:: Excerpt provided ::
But they also admire her emotional honesty. “Doechii is talking about how she was once engaged, and all these different breakups and mental breakdowns – I do think that vulnerability is somewhat rare,” says Mankaprr Conteh, a staff writer at Rolling Stone who has covered Doechii’s rise extensively. “She also leans into foundational hip-hop – [the album] is very boom-bappy,” she says, referring to the easygoing breakbeat-driven 90s sound known as boom-bap. “But she’s able to engage with memeability, modern language, modern concerns. It’s not just nostalgia – it’s a reverence for the foundations of the genre.”
While there are many rap artists working with the sounds of the 90s right now – a mantle taken on with particular verve by Griselda Records MCs such as Benny the Butcher and Conway the Machine – few have been able to bring that sound into the mainstream like Doechii. Devin Malik, a producer on Alligator Bites Never Heal, says that “what makes Doechii unique in rap right now is pretty simple: authenticity”. Fans crave this, he says, in a world where “everything is fabricated, everything is paid for, everyone’s being sold something”.

:: Information shown ::
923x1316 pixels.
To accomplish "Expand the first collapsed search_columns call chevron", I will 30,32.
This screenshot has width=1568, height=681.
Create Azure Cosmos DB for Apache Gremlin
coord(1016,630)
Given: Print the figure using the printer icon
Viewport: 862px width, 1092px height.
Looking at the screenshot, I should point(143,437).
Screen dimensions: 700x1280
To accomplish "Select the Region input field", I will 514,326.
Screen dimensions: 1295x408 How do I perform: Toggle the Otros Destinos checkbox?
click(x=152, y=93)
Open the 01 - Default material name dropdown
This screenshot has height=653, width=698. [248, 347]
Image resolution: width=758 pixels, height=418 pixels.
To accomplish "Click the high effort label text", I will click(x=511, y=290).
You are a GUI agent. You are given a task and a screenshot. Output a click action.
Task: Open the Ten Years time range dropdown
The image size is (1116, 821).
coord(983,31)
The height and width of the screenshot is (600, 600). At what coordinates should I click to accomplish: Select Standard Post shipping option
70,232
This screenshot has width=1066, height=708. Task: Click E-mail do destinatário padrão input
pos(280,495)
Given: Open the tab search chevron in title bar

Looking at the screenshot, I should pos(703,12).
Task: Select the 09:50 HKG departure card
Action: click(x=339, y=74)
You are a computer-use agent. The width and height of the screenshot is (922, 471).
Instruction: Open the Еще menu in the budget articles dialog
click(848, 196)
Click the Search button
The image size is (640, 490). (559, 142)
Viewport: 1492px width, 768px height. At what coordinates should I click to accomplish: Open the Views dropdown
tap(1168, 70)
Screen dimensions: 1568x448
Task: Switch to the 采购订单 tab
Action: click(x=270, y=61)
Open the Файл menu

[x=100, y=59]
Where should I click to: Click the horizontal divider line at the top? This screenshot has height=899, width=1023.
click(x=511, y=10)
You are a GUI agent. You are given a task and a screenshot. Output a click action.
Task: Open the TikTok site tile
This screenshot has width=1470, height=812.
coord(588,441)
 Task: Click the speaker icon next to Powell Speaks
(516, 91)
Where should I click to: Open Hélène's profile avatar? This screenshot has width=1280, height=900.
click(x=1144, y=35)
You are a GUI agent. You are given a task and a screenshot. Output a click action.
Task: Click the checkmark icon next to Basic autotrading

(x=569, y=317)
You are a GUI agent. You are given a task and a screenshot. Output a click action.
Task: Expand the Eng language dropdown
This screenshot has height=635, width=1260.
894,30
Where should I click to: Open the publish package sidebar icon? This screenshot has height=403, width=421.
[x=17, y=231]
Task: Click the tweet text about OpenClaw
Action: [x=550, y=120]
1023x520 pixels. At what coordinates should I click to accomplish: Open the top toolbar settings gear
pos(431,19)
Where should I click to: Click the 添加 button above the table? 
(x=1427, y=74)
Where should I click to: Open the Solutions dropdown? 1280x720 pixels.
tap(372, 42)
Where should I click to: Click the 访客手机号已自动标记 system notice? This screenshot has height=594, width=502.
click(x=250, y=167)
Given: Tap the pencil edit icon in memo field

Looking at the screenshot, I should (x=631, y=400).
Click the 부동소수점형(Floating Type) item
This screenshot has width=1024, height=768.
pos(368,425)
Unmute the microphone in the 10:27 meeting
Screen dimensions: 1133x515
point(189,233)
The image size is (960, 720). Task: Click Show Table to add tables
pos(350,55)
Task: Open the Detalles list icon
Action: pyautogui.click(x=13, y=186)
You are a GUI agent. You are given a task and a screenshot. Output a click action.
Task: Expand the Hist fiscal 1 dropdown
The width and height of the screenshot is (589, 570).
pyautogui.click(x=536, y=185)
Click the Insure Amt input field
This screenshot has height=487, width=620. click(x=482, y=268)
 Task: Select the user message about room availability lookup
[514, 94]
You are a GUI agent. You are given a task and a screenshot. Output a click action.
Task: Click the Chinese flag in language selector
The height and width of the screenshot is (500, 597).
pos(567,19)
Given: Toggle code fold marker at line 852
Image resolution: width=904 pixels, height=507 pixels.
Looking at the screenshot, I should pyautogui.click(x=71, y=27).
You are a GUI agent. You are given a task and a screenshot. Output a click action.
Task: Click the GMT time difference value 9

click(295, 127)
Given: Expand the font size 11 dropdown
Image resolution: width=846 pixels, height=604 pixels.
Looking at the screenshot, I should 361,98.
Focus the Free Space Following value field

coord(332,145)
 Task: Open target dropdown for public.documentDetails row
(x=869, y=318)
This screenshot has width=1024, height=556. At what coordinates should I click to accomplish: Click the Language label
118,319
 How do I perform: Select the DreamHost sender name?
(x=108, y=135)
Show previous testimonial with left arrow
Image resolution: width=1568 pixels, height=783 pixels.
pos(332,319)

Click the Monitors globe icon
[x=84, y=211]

:: List of tasks ::
- 1) Using the passage on Doechii, explain in one to three sentences why fans crave the quality that Devin Malik says makes her unique in rap.
- 2) Please name the record label whose MCs the passage on Doechii credits with taking on 90s sounds with particular verve.
The entries have nothing to do with this work.

:: Task-by-task solutions ::
- 1) Malik says the quality is authenticity. Fans crave it because they live in a world where "everything is fabricated, everything is paid for, everyone's being sold something."

- 2) Griselda Records.